Clément Moreau détaille: «L'intérêt des bloqueurs est principalement de permettre l'amélioration de l'état psychologique du ou de la jeune en réduisant la souffrance et l'anxiété liée à l'apparition des caractères sexuels secondaires, la diminution des risques de cooccurrences psychiatriques (en particulier le risque suicidaire) et la diminution du risque de décrochage scolaire. Ce traitement réversible permet de se donner du temps pour apprécier la situation et élaborer la mise en place d'un traitement hormonal ou laisser la puberté reprendre son cours physiologique, en fonction des besoins du ou de la jeune.»

Ces bloqueurs de puberté ont largement cristallisé les opinions lors de la médiatisation du cas d'une jeune femme britannique, Keira Bell, qui avait commencé à prendre des inhibiteurs de puberté à l'âge de 16 ans avant de revenir en arrière dans ce processus. Elle avait alors intenté une action en justice contre le Tavistock and Portman NHS Trust, organisme public qui gère le seul service de changement d'identité de genre pour les mineurs au Royaume-Uni.

En première instance, les juges avaient estimé que des jeunes n'étaient pas capables de comprendre les enjeux d'un tel traitement. Cela avait eu pour effet de priver l'ensemble des ados trans ou en questionnement britanniques de bloqueurs de puberté, avec les effets délétères sur leur santé que l'on connaît. Or, la cour d'appel qui avait refusé le jugement en première instance a établi que c'était aux médecins, peu importe l'âge de leurs patient·es, de s'enquérir de leur consentement libre et éclairé. Beaucoup de bruit pour rien, donc.

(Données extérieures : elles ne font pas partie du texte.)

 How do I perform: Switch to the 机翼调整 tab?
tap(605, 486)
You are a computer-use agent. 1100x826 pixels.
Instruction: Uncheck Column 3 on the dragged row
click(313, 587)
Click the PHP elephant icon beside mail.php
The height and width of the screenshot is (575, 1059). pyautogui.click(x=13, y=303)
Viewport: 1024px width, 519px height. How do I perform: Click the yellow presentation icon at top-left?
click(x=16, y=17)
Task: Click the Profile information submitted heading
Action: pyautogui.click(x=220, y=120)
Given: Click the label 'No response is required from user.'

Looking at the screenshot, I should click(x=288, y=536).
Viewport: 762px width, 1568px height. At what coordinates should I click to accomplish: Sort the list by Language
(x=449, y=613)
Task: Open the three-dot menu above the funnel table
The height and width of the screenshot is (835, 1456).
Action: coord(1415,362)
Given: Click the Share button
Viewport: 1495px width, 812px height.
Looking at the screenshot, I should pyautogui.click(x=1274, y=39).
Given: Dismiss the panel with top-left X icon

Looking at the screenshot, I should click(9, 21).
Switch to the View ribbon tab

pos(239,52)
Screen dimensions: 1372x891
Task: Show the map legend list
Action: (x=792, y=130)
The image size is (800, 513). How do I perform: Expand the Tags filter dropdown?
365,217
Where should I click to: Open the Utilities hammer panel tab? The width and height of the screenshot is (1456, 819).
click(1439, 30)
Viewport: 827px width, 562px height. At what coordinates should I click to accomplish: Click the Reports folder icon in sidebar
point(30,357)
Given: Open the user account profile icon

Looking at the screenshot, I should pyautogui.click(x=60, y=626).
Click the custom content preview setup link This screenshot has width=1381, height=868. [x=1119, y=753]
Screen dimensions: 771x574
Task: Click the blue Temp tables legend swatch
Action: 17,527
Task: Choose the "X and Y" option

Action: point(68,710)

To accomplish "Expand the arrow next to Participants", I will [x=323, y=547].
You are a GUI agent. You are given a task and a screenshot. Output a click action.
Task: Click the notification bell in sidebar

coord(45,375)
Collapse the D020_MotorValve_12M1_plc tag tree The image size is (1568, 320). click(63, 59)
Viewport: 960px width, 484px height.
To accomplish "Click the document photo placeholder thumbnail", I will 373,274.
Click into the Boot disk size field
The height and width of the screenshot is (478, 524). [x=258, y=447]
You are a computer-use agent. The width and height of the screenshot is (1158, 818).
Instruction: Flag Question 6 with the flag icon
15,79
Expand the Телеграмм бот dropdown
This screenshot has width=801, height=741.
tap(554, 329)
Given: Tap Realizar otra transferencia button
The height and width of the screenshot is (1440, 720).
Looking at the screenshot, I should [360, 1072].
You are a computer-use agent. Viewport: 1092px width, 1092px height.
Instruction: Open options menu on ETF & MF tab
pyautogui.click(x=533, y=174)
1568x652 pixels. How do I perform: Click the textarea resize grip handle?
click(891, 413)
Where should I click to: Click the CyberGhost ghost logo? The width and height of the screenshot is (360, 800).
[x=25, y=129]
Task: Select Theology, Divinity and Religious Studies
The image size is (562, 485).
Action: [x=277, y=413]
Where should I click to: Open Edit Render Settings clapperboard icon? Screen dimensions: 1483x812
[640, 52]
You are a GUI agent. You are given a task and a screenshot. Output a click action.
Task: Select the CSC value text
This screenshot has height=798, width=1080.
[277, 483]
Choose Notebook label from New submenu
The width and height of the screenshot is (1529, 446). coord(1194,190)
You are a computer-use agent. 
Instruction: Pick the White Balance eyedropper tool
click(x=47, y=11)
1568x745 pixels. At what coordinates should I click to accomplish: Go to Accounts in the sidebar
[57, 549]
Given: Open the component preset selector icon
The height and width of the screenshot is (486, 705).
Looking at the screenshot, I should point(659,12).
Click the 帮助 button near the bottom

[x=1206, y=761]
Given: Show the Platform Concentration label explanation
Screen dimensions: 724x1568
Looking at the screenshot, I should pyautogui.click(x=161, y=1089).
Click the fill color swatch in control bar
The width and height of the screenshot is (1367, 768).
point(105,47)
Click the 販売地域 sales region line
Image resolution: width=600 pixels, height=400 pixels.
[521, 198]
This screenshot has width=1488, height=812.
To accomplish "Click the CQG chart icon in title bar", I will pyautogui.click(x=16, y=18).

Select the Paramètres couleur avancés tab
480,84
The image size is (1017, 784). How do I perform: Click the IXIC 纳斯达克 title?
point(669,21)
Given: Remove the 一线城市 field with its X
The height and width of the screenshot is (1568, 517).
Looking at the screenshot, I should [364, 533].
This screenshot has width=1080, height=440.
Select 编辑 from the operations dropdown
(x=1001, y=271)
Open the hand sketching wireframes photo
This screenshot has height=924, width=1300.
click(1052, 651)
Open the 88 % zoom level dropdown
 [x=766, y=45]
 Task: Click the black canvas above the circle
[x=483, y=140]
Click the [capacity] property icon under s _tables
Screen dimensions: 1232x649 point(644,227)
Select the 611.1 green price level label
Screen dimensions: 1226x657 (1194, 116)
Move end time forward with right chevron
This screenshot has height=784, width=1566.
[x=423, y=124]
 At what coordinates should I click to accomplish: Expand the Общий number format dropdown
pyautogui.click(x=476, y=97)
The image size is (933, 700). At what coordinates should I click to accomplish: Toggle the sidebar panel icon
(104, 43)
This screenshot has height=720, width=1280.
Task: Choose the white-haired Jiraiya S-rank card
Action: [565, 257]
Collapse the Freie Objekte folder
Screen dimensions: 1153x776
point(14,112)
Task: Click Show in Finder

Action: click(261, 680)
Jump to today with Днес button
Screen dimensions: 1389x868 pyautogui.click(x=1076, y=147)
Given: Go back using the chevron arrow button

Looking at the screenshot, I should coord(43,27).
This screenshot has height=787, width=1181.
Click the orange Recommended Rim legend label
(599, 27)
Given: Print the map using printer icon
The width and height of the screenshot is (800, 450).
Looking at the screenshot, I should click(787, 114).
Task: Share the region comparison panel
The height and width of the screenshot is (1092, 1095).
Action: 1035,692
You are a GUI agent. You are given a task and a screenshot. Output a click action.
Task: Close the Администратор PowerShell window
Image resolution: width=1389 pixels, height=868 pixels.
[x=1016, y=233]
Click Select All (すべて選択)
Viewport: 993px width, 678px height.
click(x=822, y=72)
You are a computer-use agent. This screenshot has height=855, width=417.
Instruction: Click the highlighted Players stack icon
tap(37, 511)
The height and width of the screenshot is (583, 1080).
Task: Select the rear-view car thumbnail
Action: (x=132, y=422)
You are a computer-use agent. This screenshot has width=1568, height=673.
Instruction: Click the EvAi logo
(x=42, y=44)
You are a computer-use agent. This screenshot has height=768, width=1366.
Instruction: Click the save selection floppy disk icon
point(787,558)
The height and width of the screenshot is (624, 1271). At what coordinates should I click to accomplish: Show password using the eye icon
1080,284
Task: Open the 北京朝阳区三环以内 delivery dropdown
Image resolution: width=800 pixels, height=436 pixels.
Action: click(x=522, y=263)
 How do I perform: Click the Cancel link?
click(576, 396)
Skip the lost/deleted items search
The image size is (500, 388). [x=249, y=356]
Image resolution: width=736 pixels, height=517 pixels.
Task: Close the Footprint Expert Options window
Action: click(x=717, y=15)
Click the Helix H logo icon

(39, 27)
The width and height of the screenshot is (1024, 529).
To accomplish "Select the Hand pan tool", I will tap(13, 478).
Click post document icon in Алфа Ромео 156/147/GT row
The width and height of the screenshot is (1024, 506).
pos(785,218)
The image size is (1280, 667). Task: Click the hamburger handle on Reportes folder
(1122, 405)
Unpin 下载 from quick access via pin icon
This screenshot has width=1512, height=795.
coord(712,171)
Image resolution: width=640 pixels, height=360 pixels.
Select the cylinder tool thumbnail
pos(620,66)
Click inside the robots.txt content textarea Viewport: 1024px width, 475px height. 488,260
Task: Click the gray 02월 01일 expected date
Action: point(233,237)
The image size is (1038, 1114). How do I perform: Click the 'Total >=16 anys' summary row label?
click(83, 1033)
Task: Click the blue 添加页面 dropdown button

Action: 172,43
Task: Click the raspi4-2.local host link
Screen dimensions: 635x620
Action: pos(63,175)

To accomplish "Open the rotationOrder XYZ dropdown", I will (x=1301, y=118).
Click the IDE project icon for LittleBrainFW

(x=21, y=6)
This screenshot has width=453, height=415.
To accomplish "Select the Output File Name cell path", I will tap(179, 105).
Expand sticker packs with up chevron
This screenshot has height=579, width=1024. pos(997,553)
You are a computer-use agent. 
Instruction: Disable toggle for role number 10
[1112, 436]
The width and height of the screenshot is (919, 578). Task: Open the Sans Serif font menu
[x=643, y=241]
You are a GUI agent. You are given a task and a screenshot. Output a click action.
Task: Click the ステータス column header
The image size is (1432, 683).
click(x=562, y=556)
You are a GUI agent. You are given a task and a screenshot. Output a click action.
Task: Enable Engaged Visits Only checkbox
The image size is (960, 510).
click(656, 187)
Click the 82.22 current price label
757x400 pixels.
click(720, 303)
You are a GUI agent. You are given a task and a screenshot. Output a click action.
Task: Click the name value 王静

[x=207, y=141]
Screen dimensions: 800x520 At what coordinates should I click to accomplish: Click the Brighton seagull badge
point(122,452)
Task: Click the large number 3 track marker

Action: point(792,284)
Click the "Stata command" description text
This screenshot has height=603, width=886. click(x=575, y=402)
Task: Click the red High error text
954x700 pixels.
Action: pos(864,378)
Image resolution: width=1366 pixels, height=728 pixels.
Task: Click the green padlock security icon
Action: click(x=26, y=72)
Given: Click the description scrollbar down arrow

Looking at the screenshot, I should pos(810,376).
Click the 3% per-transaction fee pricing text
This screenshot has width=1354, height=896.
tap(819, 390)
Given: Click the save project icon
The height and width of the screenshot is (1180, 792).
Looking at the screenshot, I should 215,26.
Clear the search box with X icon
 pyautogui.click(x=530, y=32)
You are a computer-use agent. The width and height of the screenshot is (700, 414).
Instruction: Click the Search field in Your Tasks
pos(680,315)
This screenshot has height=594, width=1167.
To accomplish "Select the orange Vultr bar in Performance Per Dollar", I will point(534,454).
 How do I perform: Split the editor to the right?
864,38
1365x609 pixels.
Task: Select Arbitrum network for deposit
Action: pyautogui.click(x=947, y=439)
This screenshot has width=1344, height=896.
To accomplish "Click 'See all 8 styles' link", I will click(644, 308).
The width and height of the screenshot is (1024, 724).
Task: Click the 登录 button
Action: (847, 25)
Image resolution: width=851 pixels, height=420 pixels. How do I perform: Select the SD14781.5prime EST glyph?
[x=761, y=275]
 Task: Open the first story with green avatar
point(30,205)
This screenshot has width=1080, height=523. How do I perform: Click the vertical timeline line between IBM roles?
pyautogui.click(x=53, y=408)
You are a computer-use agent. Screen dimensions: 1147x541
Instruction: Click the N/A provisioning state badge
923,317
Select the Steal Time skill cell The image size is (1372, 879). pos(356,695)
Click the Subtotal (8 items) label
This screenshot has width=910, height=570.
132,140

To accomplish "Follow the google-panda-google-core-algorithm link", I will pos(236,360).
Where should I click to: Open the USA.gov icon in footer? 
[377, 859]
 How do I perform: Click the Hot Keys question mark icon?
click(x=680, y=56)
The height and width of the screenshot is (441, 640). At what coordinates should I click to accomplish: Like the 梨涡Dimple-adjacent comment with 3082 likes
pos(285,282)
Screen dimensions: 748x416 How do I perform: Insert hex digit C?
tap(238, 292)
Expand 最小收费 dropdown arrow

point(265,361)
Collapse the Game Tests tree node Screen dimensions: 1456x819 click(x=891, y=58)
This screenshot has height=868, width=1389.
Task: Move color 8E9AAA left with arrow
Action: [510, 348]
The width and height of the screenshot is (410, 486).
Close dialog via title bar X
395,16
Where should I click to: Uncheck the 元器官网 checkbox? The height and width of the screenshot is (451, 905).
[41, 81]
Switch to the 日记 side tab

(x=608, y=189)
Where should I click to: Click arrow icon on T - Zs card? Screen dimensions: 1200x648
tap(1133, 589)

Rien n'est obligatoire ni figé

Ce n'est qu'ensuite, lorsque la puberté est bien entamée voire terminée, que des traitements hormonaux féminisants ou masculinisants pourront être prescrits à la personne, qui aura largement eu le temps de mûrir sa réflexion et d'affirmer sa décision. Ces traitements sont semi-réversibles, et le risque de regret s'avère extrêmement faible.

Actuellement, les études sur les taux de détransition ne semblent pas suffisamment fiables d'un point de vue méthodologique. En revanche, les spécialistes ont davantage de recul sur le regret. À Paris, par exemple, il concernerait 1 cas sur 1.000, si l'on en croit Claire, militante à l'association Acceptess-T. Et le parcours déjà effectué n'est pas toujours perçu comme une erreur, ainsi que l'explique Dre Anne Bargiacchi: «Pour certaines de ces personnes, c'était un cheminement nécessaire pour devenir qui elles sont vraiment.»

Plus tard, la chirurgie pourra être envisagée –vers 16 ans pour la torsoplastie, et pas avant la majorité pour les autres interventions.

L'apparition d'une approche transaffirmative est vue comme quelque chose d'extrêmement positif par les personnes trans désormais adultes qui n'ont pas pu bénéficier à l'époque d'une telle prise en charge: «C'est très réparateur pour moi de voir ce à quoi les jeunes peuvent accéder aujourd'hui», témoigne Claire, d'Acceptess-T. «Il y a de rares ados qui regrettent leur transition, mais il y a aussi beaucoup d'adultes qui regrettent aujourd'hui de ne pas avoir pu transitionner tôt. Et combien d'adultes ayant subi une puberté indésirée qui leur semble irréversible se résignent à rester au placard toute leur vie, avec toute la souffrance qui va avec?»

Chacune des personnes auxquelles nous avons parlé pour la rédaction de cet article souligne qu'en matière de transition, il n'y a jamais de parcours type, que rien n'est obligatoire ni figé, qu'il s'agisse de traitements hormonaux ou de chirurgie.